Practice Shame Resilience
Brene Brown’s developed a framework to create shame resilience. You can watch her Ted Talk, Listening to Shame, here.
She defines shame as: “the fear of disconnection” and as “the intensely painful feeling or experience of believing that we are flawed and therefore unworthy of love and belonging.” A critical component of shame is that it is a “social wound”. The connection that shame threatens is to other people and threatens one’s sense of belonging. Through her research, 12 categories of shame emerged
12 Categories of Shame
- Appearance and body image
- Money and Work
- Motherhood / fatherhood
- Family
- Mental and physical health
- Addiction
- Sex
- Aging
- Religion
- Surviving trauma
- Being stereotyped or labeled
Many or all of these can get engaged during a time of family transition. So cultivating shame resilience can be incredibly valuable when you’re contending with family law issues.
Brown notes that it is important to be able to differentiate between shame and other emotions such as guilt, humiliation, and embarrassment.
Here are the differences:
Shame vs Guilt
“ Guilt = I did something bad.
Shame = I am bad.”
Shame vs Humiliation
Depending on whether the person feeling the emotion thinks they deserve to be treated in away that fosters disconnection. The example she gives involves someone being called a “loser” by their boss in front of their colleagues. If the person doesn’t believe they deserve to be treated this way, they will experience humiliation. If they believe they are a loser, they will experience shame.
Shame vs Embarrassment
“Embarrassment is the least serious of the four emotions. It’s normally fleeting and it can eventually be funny. The hallmark of embarrassment is that when we do something embarrassing, we don’t feel alone. We know other folks have done the same thing and, like a blush, it will pass rather than define us” Walking out of the washroom with toilet paper on one’s shoe might cause a sense of embarrassment.
Shame Resilience
Dr. Brown explains that we can cultivate a competency called shame resilience. This is:
“… [T]he ability to practice authenticity when we experience shame, to move through the experience without sacrificing our values, and to come out on the other side of the shame experience with more courage, compassion, and connection than we had going into it. Shame resilience is about moving from shame to empathy – the real antidote to shame.
[…] A social wound needs a social balm, and empathy is that balm. Self-compassion is key because when we’re able to be gentle with ourselves in the midst of shame, we’re more likely to reach out , connect, and experience empathy.
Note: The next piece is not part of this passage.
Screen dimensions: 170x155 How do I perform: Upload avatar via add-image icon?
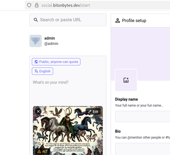click(x=126, y=80)
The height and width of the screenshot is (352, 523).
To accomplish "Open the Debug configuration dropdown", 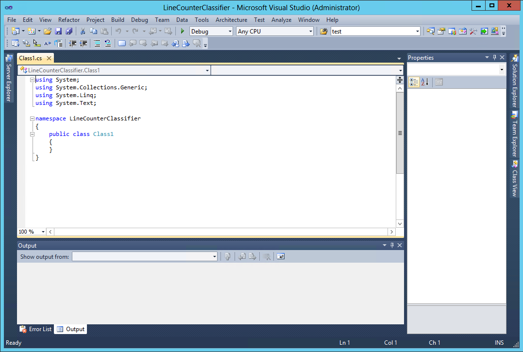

To get empathy, we have to first know what we’re dealing with. Here are the four elements of shame resilience – the steps don’t always happen in this order, but they always ultimately lead us to empathy and healing:
Recognize Shame And Understand Its Triggers
Shame is a biology and biography. Can you physically recognize when you’re in the grips of shame, feel your way through it, and figure out what messages and expectations triggered it?
Practicing Critical Awareness
Can you reality- check the messages and expectations that are driving your shame? Are they realistic? Attainable? Are they what you want to be or what you think others need/want from you?
Reaching Out
Are you owning or sharing your story? We can’t experience empathy if we’re not connecting.
Speaking Shame
Are you talking about how you feel and asking for what you need when you feel shame? “
When it comes to sharing your emotions, turn to a trusted friend or, if you feel uncomfortable speaking with someone in your circle, you can always call a distress line and practice the sharing parts of the shame resilience practice with the counsellor.